[Material supplied]

** Start **

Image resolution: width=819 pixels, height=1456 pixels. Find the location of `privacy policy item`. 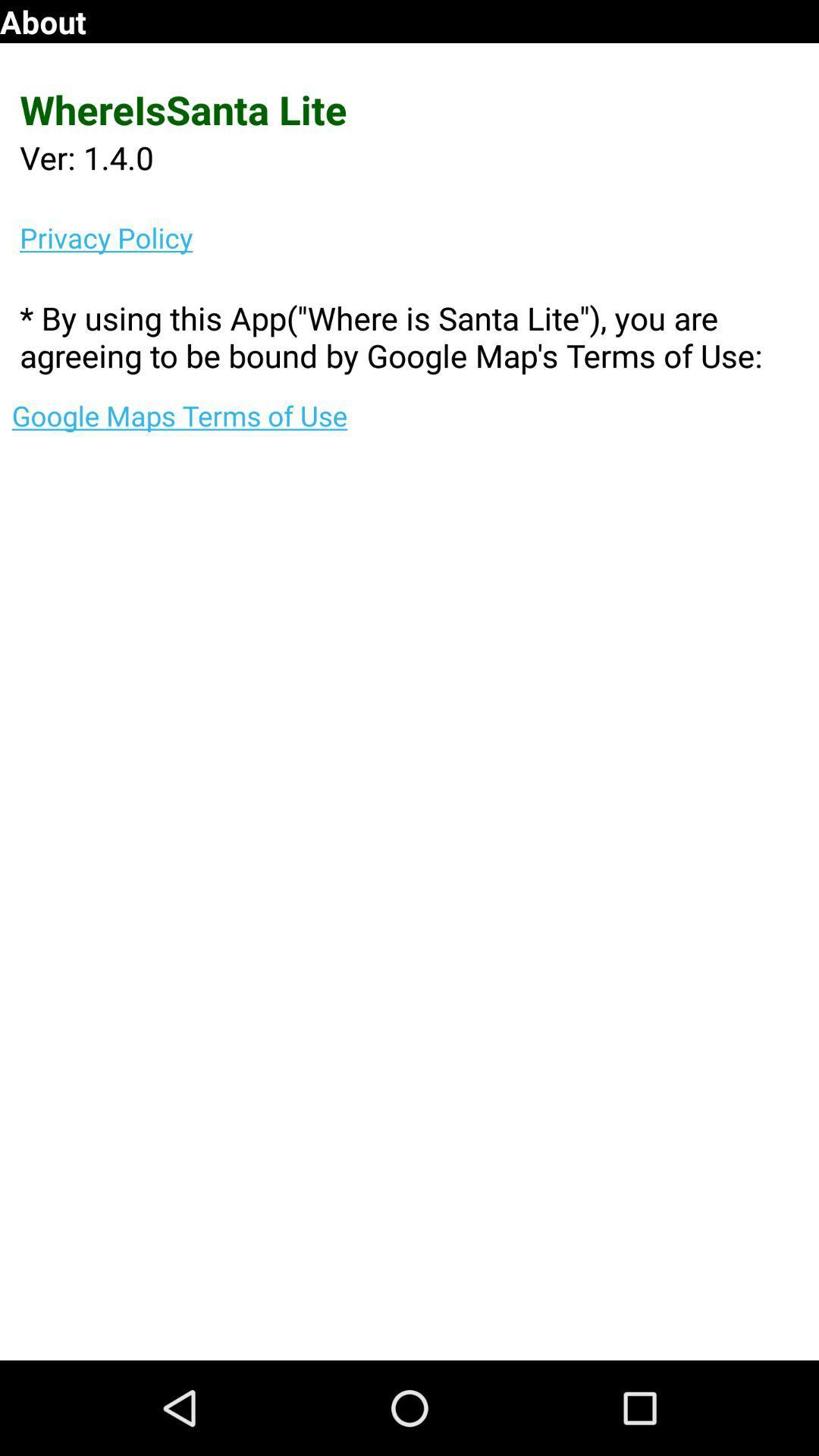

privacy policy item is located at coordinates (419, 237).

** End **
** Start **

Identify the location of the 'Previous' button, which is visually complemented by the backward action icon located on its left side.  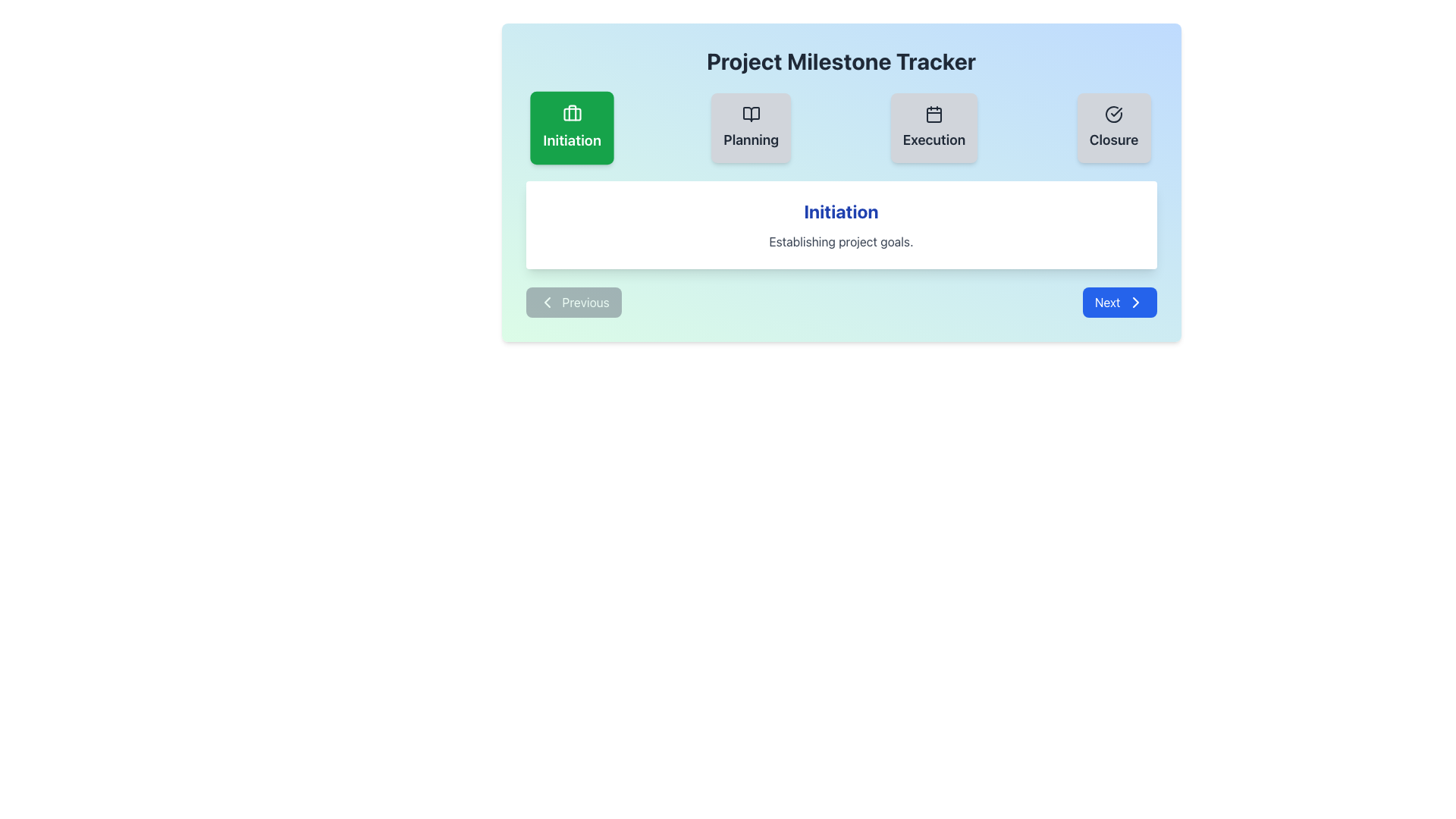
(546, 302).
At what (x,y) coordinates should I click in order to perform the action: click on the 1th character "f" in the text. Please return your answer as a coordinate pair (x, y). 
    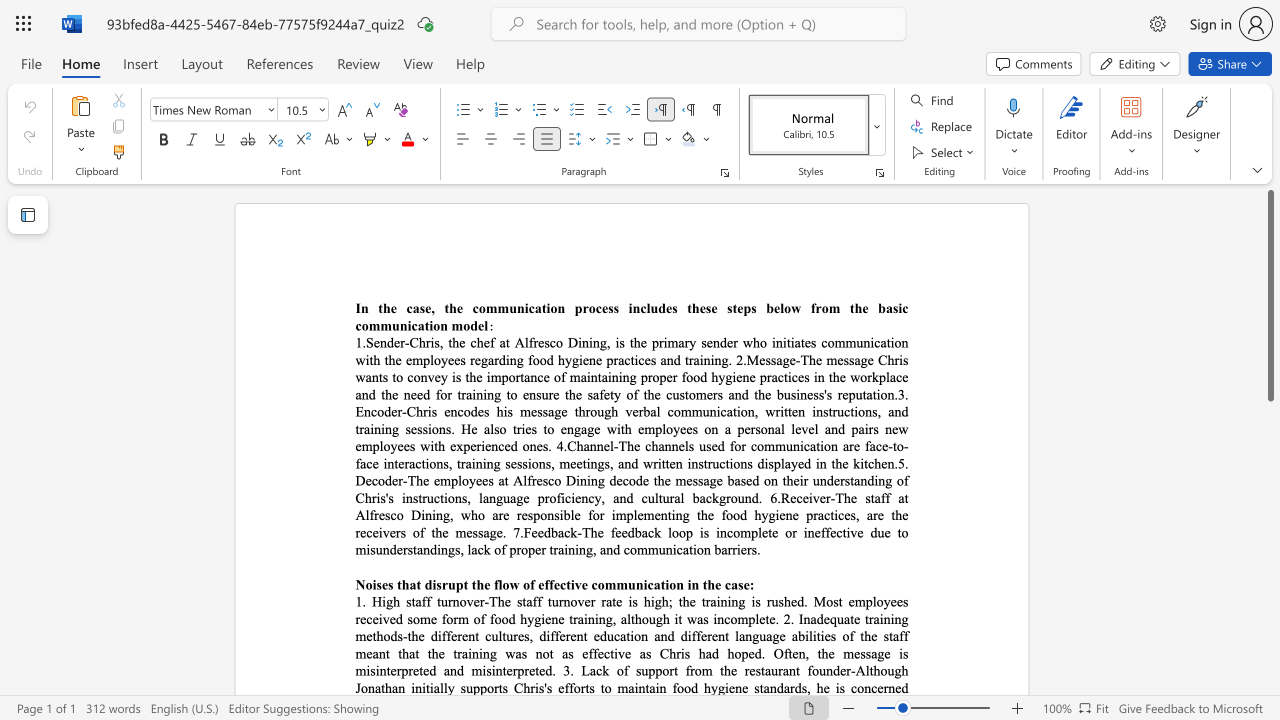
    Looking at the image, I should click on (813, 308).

** End **

[Task instructions] Return each line of the records above that contains the word "should", and copy every such line in full.

[Task answer]
At what (x,y) coordinates should I click in order to perform the action: click on the 1th character "f" in the text. Please return your answer as a coordinate pair (x, y). 
    Looking at the image, I should click on (813, 308).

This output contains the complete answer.